Thursday, 1 December 2016

“The nation that destroys its soil, destroys itself.” - Franklin Delano Roosevelt

The video embedded in my previous blog post shows contractor destroying my good soil by pressing all sorts of demolition debris on it. Someone asks whether this is a standard practice among the construction/landscape contractors in Singapore. Well, if it is not standard, it is certainly common. A well-known case is the ACRES Vs ANA Contractor case. I have also heard of cases concerning landed properties whose gardens were spoiled due to landscape contractors burying hazardous materials under the soil. To the contractors, it makes financial sense to "reuse" those waste materials, but it is detrimental to the soil, on which we can grow our food.

Anyone who engages construction/landscape contractors must be very vigilant. Once the soil is damaged or contaminated, it takes years and a lot of money to clean up.

I was involved in insect surveys in a forested area recently. It is heart-sinking to see so much construction wastes dumped randomly in the forests.


I understand that most of the forests (a huge piece of land) are to be destroyed for development, but thoughtless dumping of construction waste must be controlled. In the development project, there would be areas reserved for green spaces (gardens and parks). If the random dumping of wastes is allowed, it is hard in the future to find clean soil for creating parks and gardens.

It is already well-known that Singapore is not a clean city, but a cleaned city. It is very common to see pavements, lawns and even parks littered with rubbish like cigarette butts, plastic cups, packets, bottles, etc., and National Day rubbish too.

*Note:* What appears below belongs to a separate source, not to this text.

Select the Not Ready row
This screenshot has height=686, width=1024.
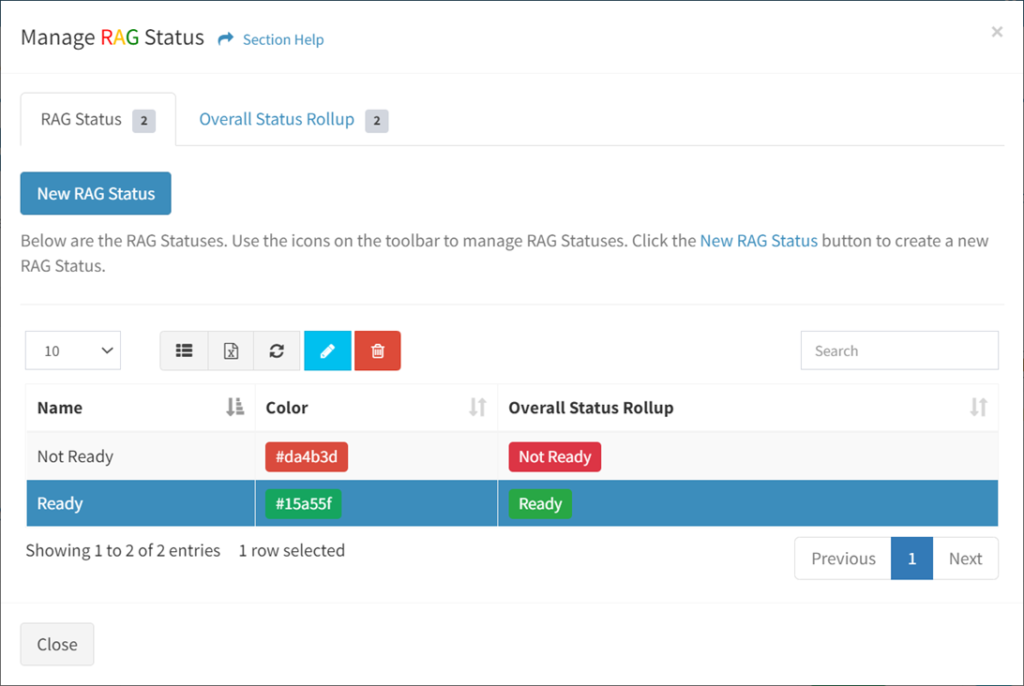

In Ground-Up Initiative, volunteers would sometimes help to collect dry leaves from around the premises to be used as mulching materials in our food garden. But often, there is so much rubbish among the dry leaves that everything has to be dumped as general waste and sent to the incinerators.



It is very sad.

Soil health is human health. We are what we eat and what we eat comes from the soil.

Franklin Delano Roosevelt (32nd U.S. President) once said: "The nation that destroys its soil, destroys itself."